[Travail à faire]
1) D'après le texte sur les Qeros, que signifie le nom de Cuzco, la capitale des Incas ?
2) Prolongez le texte sur les Qeros à la suite de sa dernière phrase.

[Extrait du texte]
Les Qeros, un peuple descendant des Incas mais plus pour longtemps

Montagnes et chevaux dans la région de CuzcoTrouver une communauté autochtone relève de la gageur dans deux des trois régions péruviennes. L’Amazonie péruvienne, la selva comme disent les Péruviens, abrite plusieurs communautés, tels les fameux Shipibos. La costa quant à elle, la côte ensablée et désertique, recèle bien des trésors archéologiques mais ne comporte aucun groupe d’indigènes. Et enfin, la troisième région, qui coupe en deux le Pérou avec un couteau haut de six mille mètres : la Sierra des légendes oubliées, des hauts plateaux qui se disputent avec des pics sans fins, lieu où le Machu Picchu fut découvert il y a plus d’un siècle. Ce fut la patrie du centre oraculaire de Chavín de Huántar, complexe archéologique éminemment important pour comprendre le Pérou antique, mais aussi des Chachapoyas au nord, ou encore les Incas au sud, dont la capitale Cuzco signifie le nombril du monde.

Homme à cheval et en sandales à 5000 mètres dans les montagnes de la région de Cusco
Cet homme est en sandales à 5000 mètres !

[Données fournies]

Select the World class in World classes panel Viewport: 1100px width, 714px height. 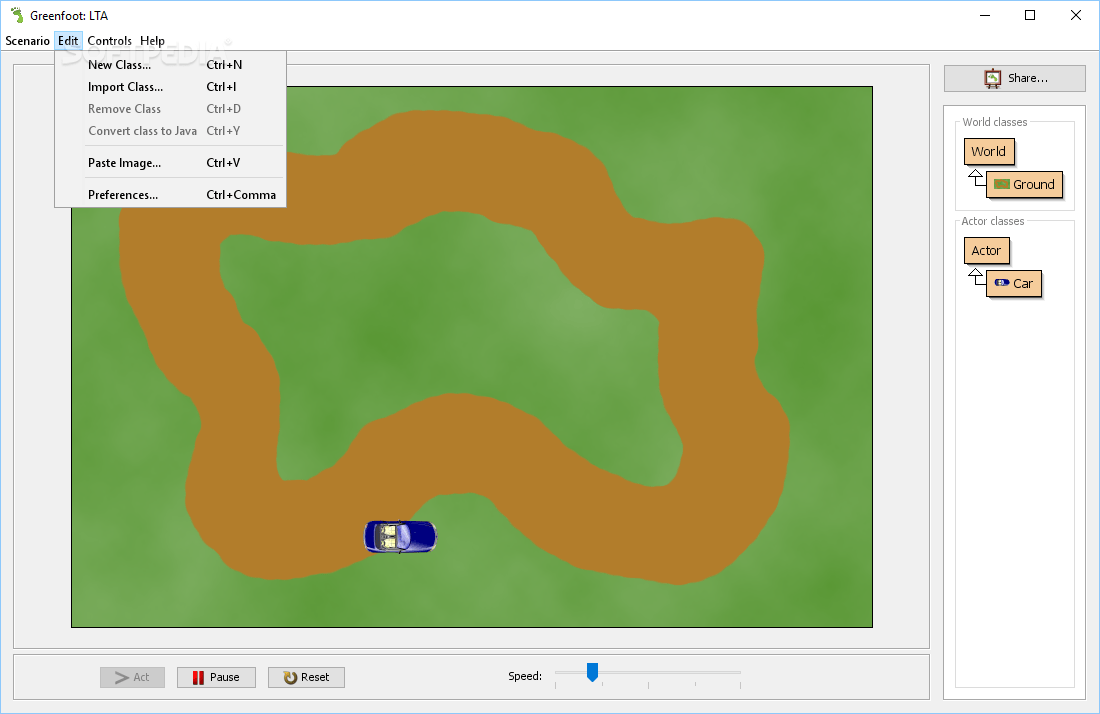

[Corrigé par consigne]
1) Le nombril du monde.

2)
Les Incas ont progressivement disparu avec l’arrivée des Conquistadors hispaniques. Profitant des luttes internes, l’Espagnol Pizarro a mis à genoux avec une poignée d’hommes l’un des deux plus grands empires que l’Amérique Latine préhispanique a jamais connu. Tout ce qui nous reste à voir des Incas, une civilisation sans écriture, réside dans les prouesses technologiques et architecturales qu’ils réalisèrent. Nos informations sur leur culture reste lapidaire et surtout très ethnocentrées, puisqu’à quelques exceptions près seuls les chroniqueurs européens qui ont consigné leurs récits. J’écris à quelques exceptions près, car Inca Garcilaso de la Vega, un métisse descendant d’un Capitaine espagnol et d’un princesse inca, fut le premier Inca à coucher par écrit les légendes et histoires incaïques dans son fameux ouvrage « Comentarios Reales de los Incas » [1]. Il s’agissait de la première fois qu’un Inca partageait sa vision de son monde, même si de la Vega a reçu une éducation mixte.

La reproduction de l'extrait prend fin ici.